Call of Juarez: Bound in Blood - Provato  14

Sellate il cavallo e caricate la vostra sei colpi, Ubisoft e Techland vi porteranno nuovamente nel Far West!

Il primo Call of Juarez non sarà stato un capolavoro, però riportò in auge un'ambientazione, quella western, che non si è forse mai davvero imposta come avrebbe potuto nel mondo degli sparatutto in prima persona, troppo anacronistica su altri media per avere il giusto appeal sul pubblico di massa. Ad ogni buon conto i risultati commerciali ottenuti - non si registrano numeri ufficiali ma non si parla certamente di milioni di copie - hanno convinto lo sviluppatore polacco Techland a produrne un seguito, pubblicato ancora una volta da Ubisoft e provato in anteprima nel corso di una presentazione dedicata.

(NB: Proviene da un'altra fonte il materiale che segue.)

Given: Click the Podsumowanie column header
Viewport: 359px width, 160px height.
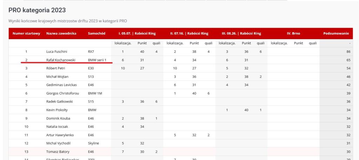Looking at the screenshot, I should pyautogui.click(x=336, y=34).
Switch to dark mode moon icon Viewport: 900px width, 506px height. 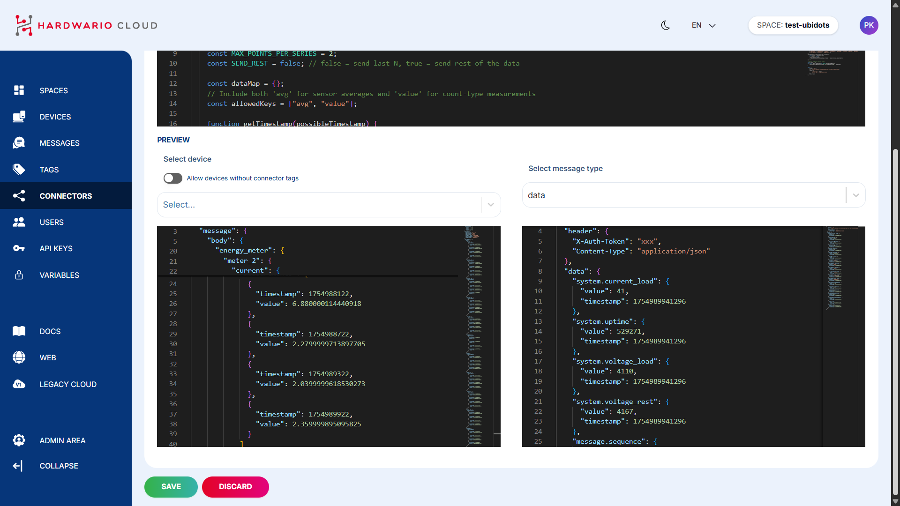pyautogui.click(x=665, y=25)
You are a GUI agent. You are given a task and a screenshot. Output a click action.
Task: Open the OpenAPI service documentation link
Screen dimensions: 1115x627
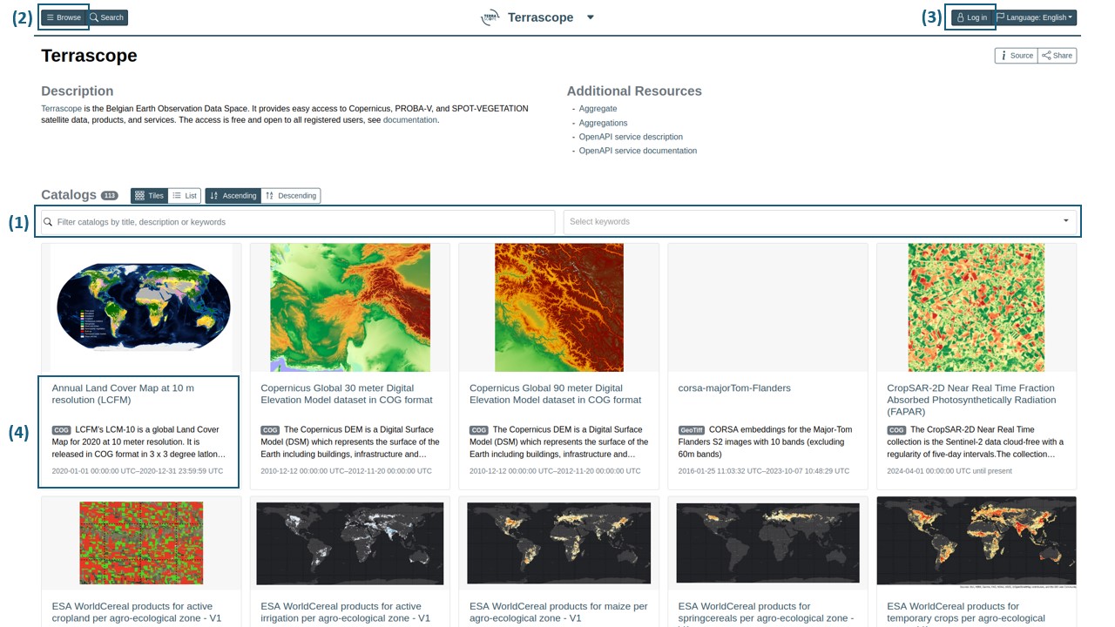[x=638, y=151]
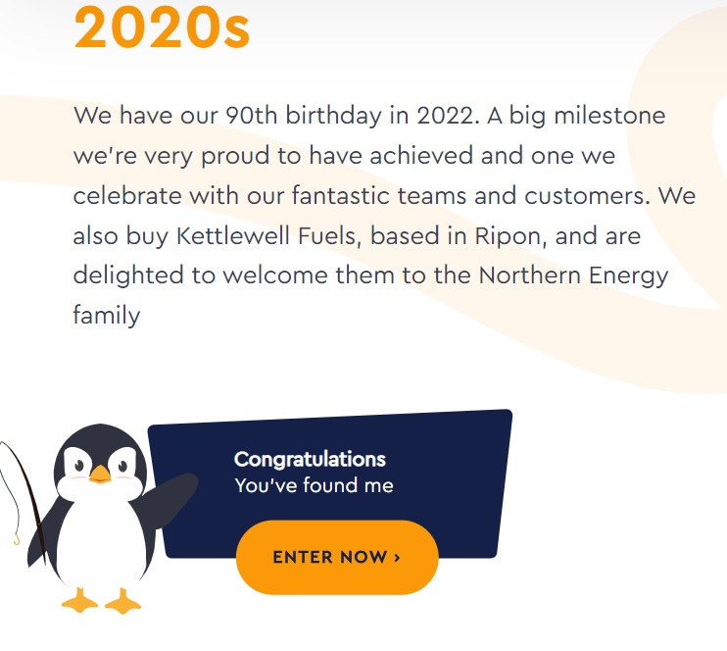Click the penguin's fishing rod
Screen dimensions: 727x651
coord(27,490)
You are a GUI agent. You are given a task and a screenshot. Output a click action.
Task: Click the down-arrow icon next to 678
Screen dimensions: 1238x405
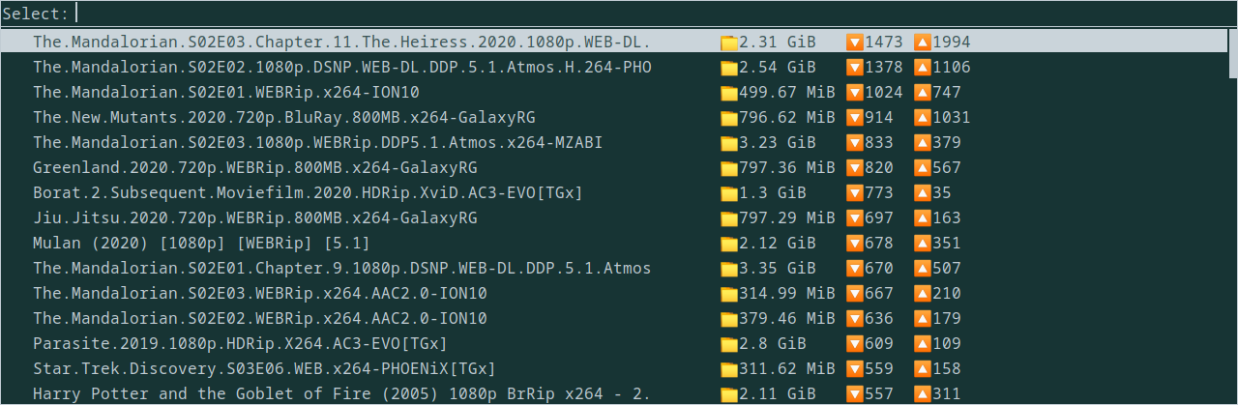[x=854, y=244]
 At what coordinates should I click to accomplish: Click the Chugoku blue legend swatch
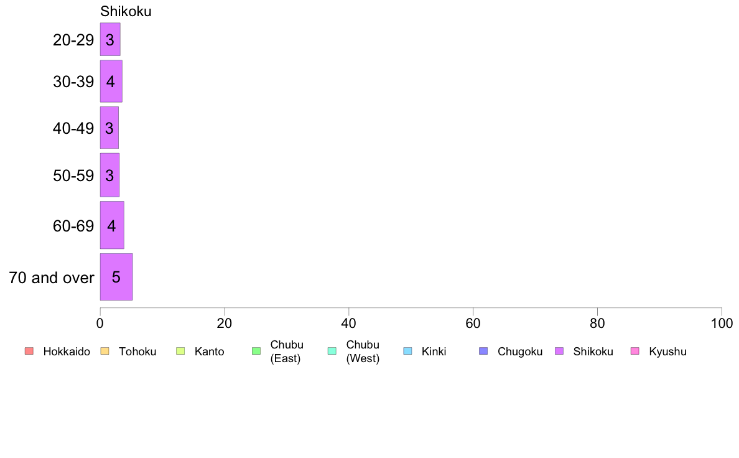pos(483,351)
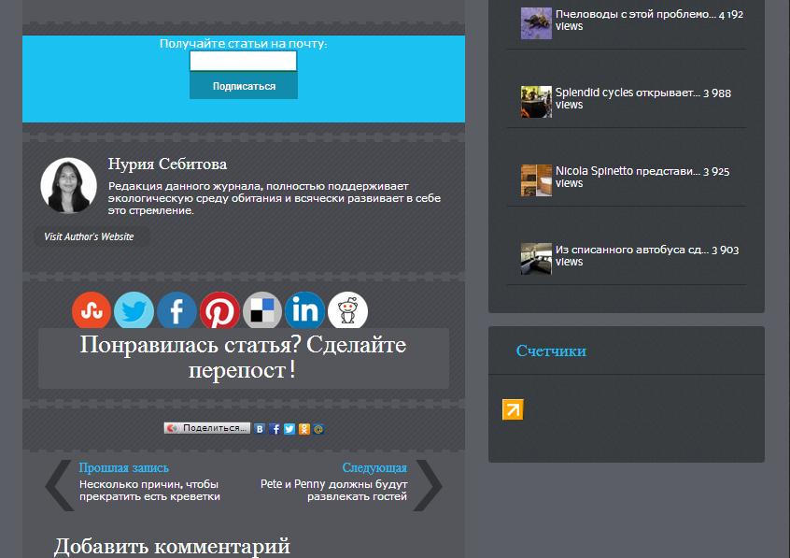
Task: Click the orange arrow counter icon
Action: pyautogui.click(x=513, y=409)

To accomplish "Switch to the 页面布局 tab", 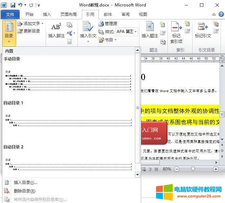I will point(68,15).
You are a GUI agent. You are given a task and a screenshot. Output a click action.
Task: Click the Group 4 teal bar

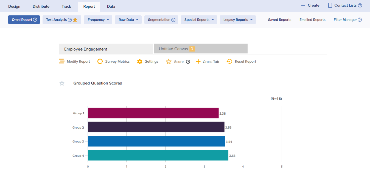click(158, 155)
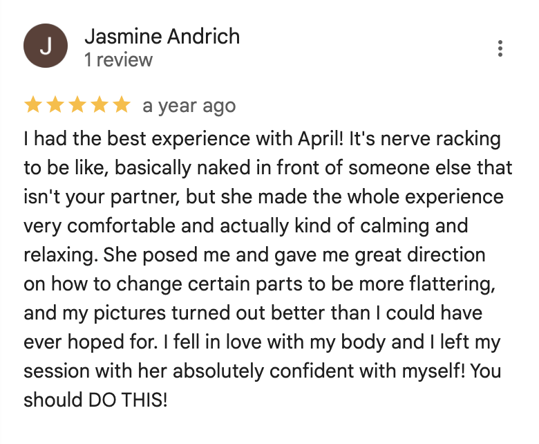The image size is (539, 444).
Task: Click the word "pictures" in review text
Action: (x=130, y=314)
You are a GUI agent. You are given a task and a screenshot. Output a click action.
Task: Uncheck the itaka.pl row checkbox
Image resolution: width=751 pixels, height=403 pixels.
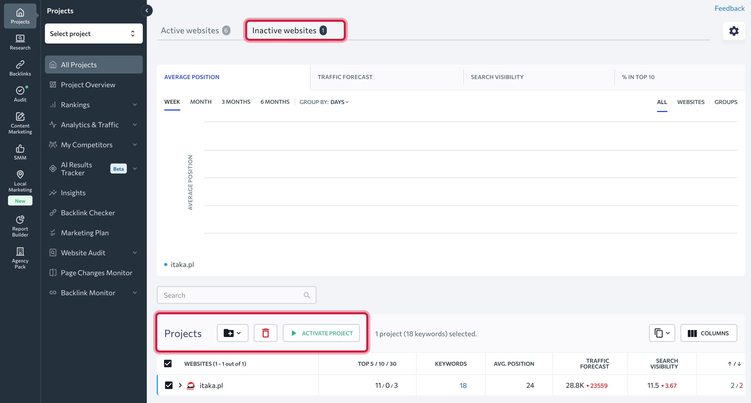coord(169,385)
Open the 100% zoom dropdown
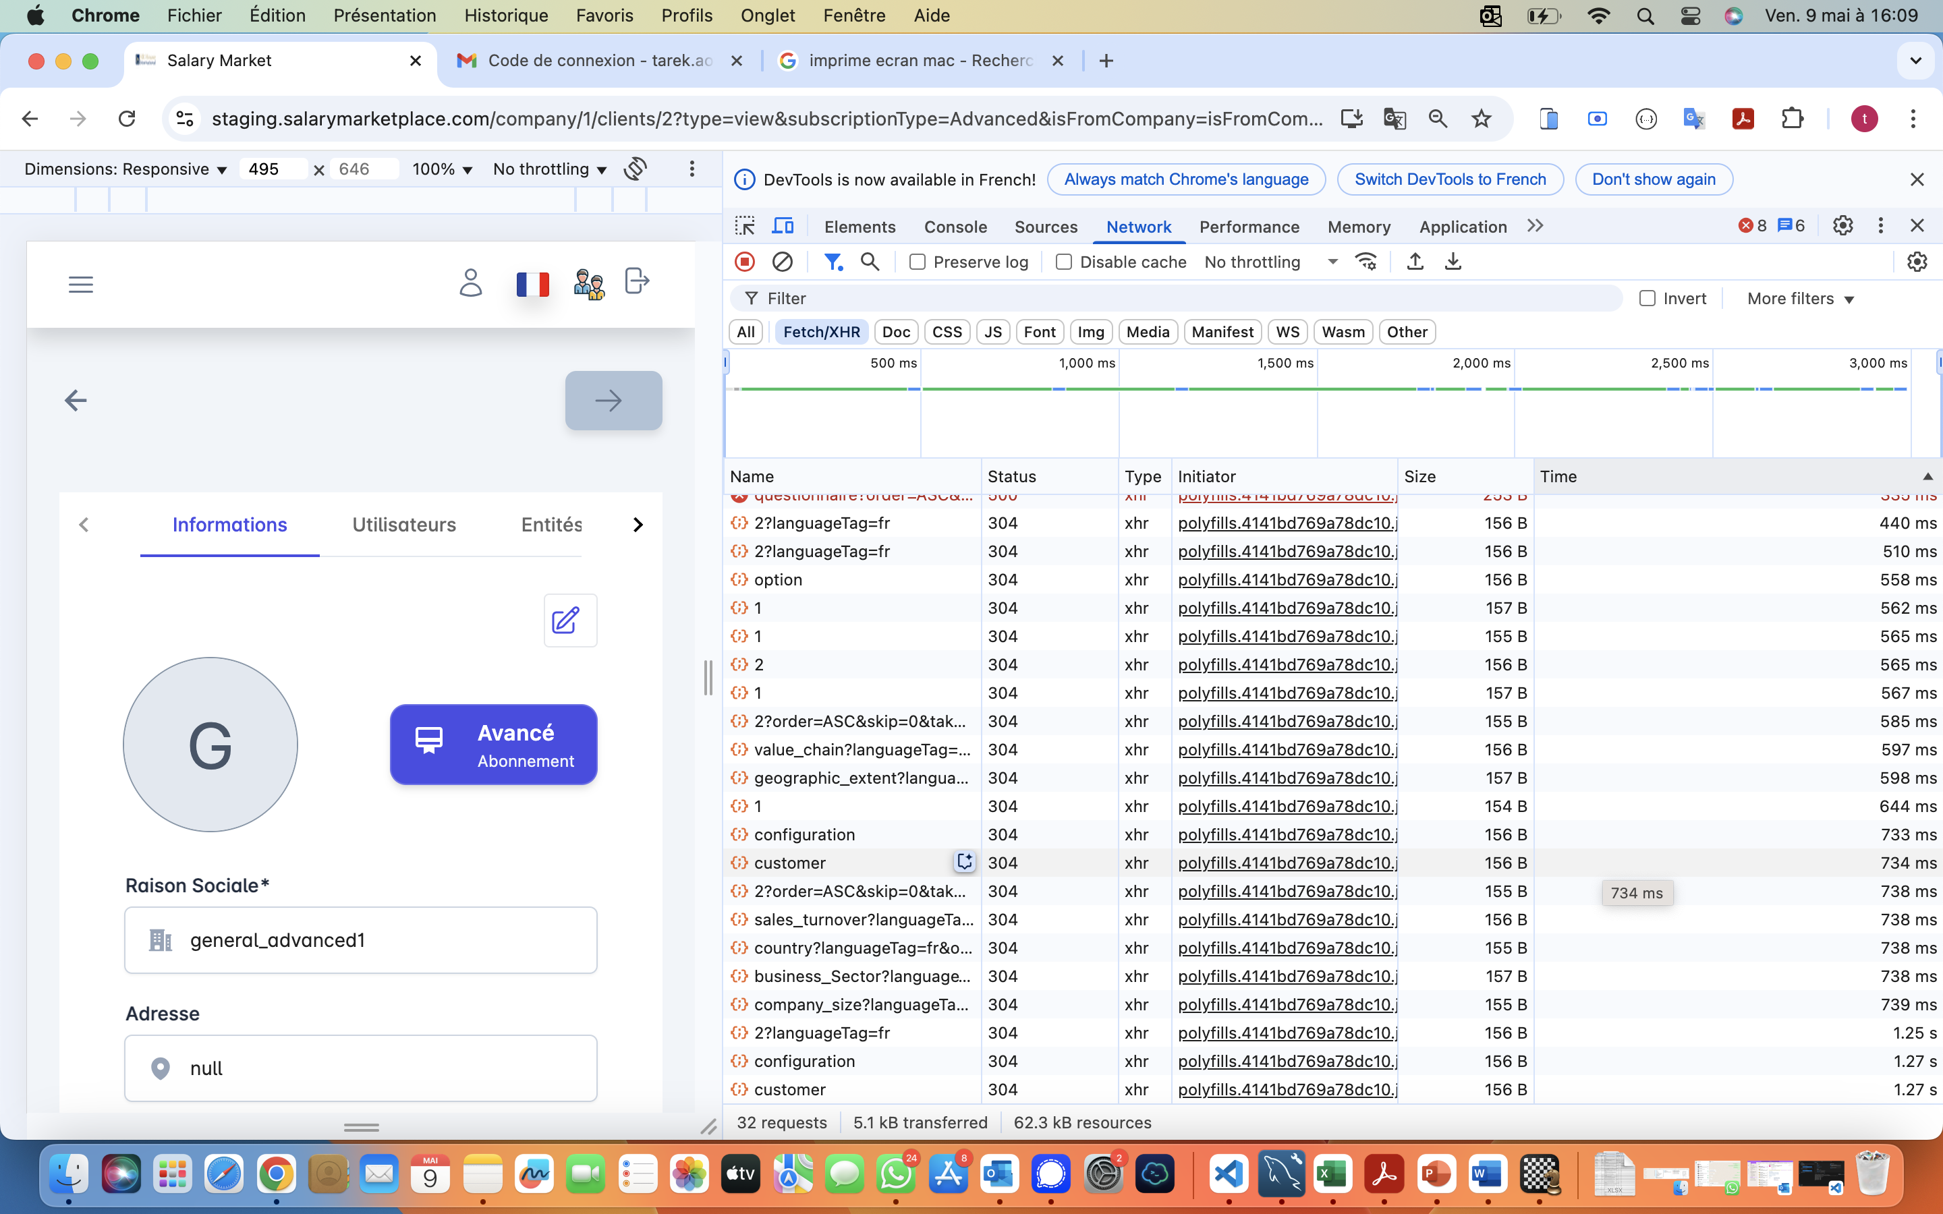Screen dimensions: 1943x1214 point(442,169)
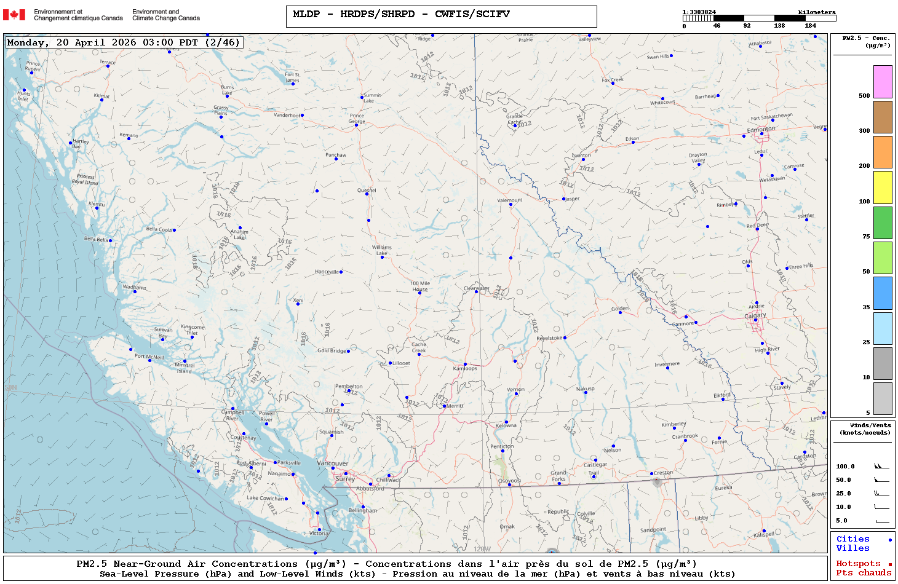Click the kilometers scale bar
898x584 pixels.
759,18
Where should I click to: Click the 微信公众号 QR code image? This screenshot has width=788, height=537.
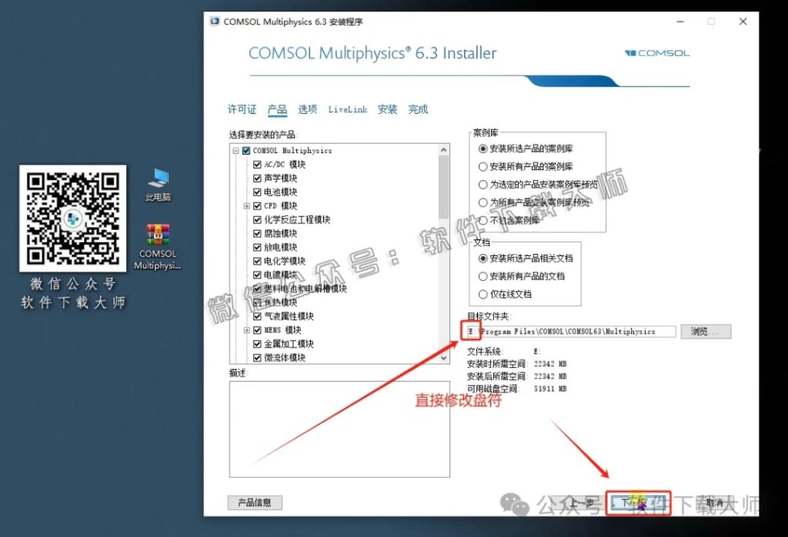(x=73, y=219)
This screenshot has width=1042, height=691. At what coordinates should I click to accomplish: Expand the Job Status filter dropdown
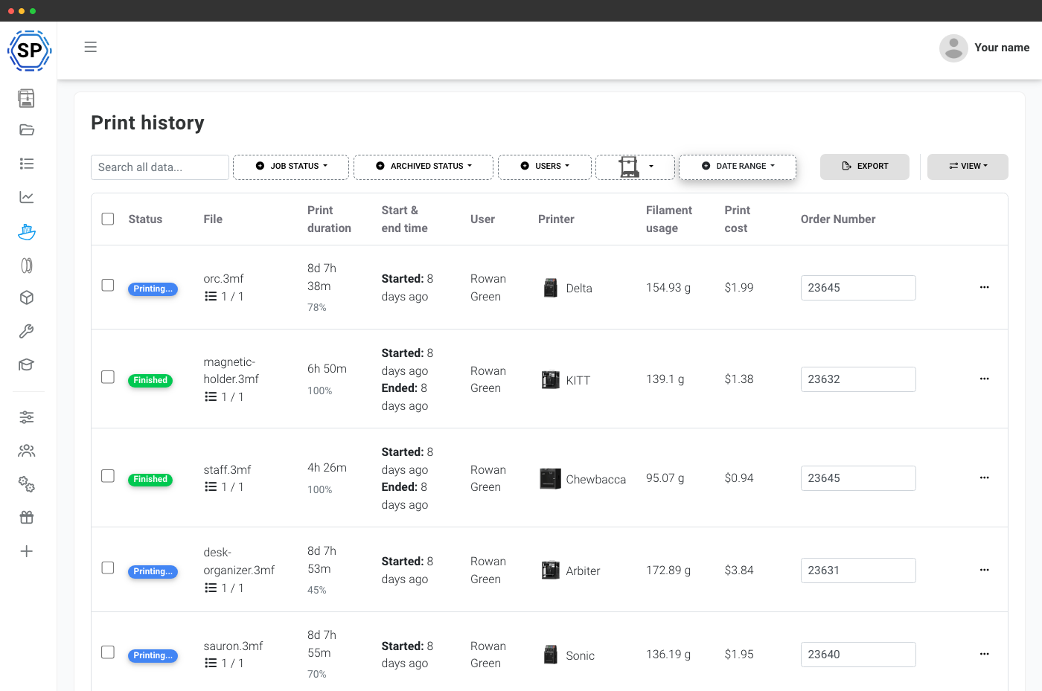click(x=291, y=167)
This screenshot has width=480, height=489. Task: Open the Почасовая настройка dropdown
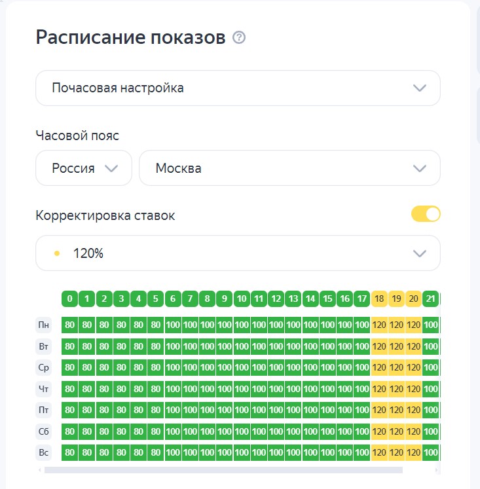[x=238, y=88]
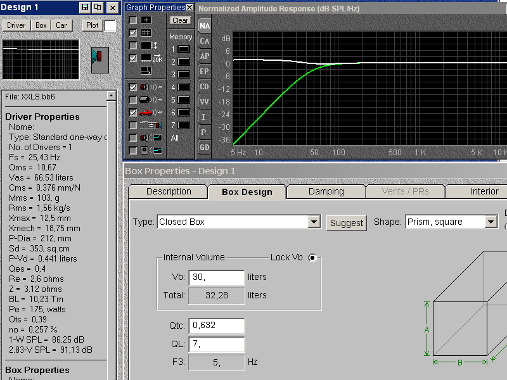507x380 pixels.
Task: Click the Memory 1 slot swatch
Action: (x=183, y=49)
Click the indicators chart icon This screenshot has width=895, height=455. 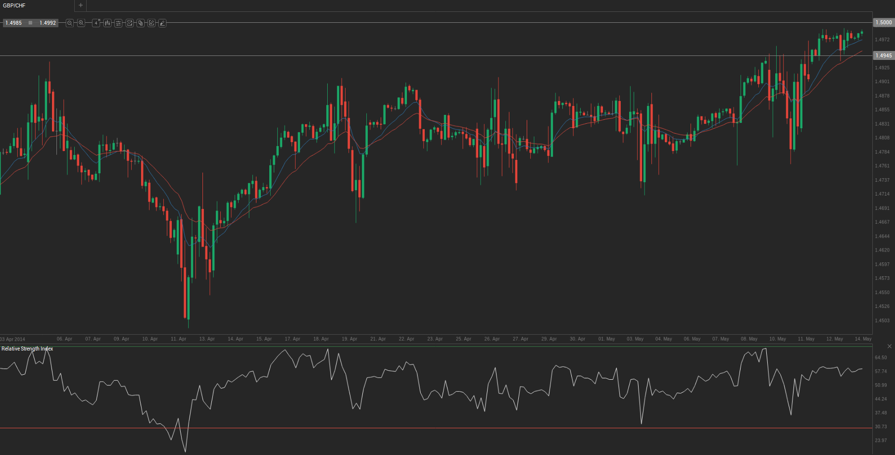129,23
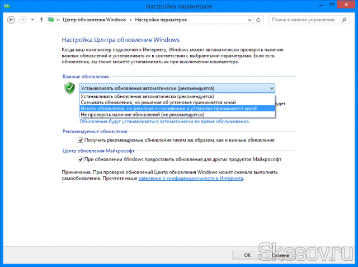
Task: Click the Up arrow to parent folder
Action: 41,20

L'epopea dei fratelli McCall

Le vicende si svolgeranno prima di quelle narrate nell'originale e, seguendo le vite dei due fratelli McCall, percorreranno alcuni eventi di fantasia ma collocati temporalmente durante la guerra civile americana, nella seconda metà dell'800. Un duo di antieroi alle prese con un percorso evolutivo che li porterà a confrontarsi con sé stessi e con un mondo spietato, dove ogni singola fazione e tutti i punti di vista sembrano essere logorati dalla logica del più forte, tra generali sudisti, furfanti messicani e capi aztechi, tutti mossi dal proprio tornaconto personale. La novità più interessante in assoluto sembra poter essere la duplice scelta di fronte alla quale si verrà messi all'inizio di ogni schema: il giocatore potrà decidere quale fratello impersonare, basandosi sul proprio gusto personale in base alla personalità espressa da ciascuno e valutando quale tra i due Concentration Mode si preferisce. Quest'ultimo si presenta molto simile al classico Bullet Time e permette, uccisi una certa quantità di nemici e caricata l'apposita barra, di entrare in una modalità rallentata che in un caso permetterà di prendere e poi mantenere la mira passando con il cursore su più nemici contemporaneamente, mentre nel secondo aggancerà automaticamente gli avversari per poi imporre di unire la pressione del grilletto all'inclinazione dell'analogico destro, coordinando i due movimenti sul pad come a voler riprodurre quelli fatti sparando con un revolver. Alla Campagna principale con le sue, dichiarate e tutte da verificare, 12-15 ore di gioco si accompagnerà un comprato multiplayer per una dozzina di utenti che si potranno sfidare online in partite come l'assalto alla diligenza, similmente a quanto avveniva nel primo capitolo, ma ora supportati da un sistema che porrà una taglia sulla testa degli utenti più forti così da stimolare gli altri a coalizzarsi per abbatterli.

Call of D... Juarez!

Pad alla mano non ci sono grosse annotazioni da fare su un sistema di controllo decisamente classico che si affida agli analogici per i movimenti e ai due grilletti per prendere la mira e sparare. Le armi non dispongono di colpi secondari ma sono presenti in buona varietà, tutte realmente esistite all'epoca e capaci di spaziare dalle pistole fino ai fucili e ai coltelli da lancio, oltre ad alcune più esotiche e fissate al terreno o altri supporti come i cannoni e una versione ancora embrionale della poi celebre gatling. L'azione in sé è estremamente scriptata, ricca di scene precalcolate dal grande impatto emotivo anche se forse eccessive nell'incanalare le possibili azioni entro dei limiti prestabiliti piuttosto stretti; tra i livelli visti è stato in special modo un passaggio tra alcune trincee scavate sul terreno occupato da una foresta a dare una forte sensazione di già visto, con dei riferimenti a Call of Duty molto evidenti anche nel mettere in piedi brevi scenette che coinvolgono alcuni personaggi non giocanti con cui interagire, magari andando a stanare un nemico nascosto sotto una tenda e capace dalla sua posizione di tenere in scacco una manciata di alleati. Gli ambienti, a prescindere dalle dinamiche che poi li animano, sembrano ben caratterizzati e spaziano dalla cittadina in mezzo al deserto con tanto di saloon fino alla villa padronale immersa nel verde, con alcuni passaggi a cavallo e poi, nel corso di livelli non ancora mostrati, su treni e carri sviluppati per alzare l'immedesimazione. Abbastanza bilanciato l'uso del Concentration Mode che non sembra diventare un cheat legale come accade in altri titoli ma uno strumento da usare strategicamente nelle situazioni di maggiore difficoltà.
Quanto visto e provato resta lungi dal garantire un qualche tipo di giudizio definitivo, già ora si può ipotizzare un successo nella resa dell'atmosfera spaghetti western mentre il gameplay non rappresenta forse quanto di più fresco e innovativo ci sia in circolazione; staremo a vedere.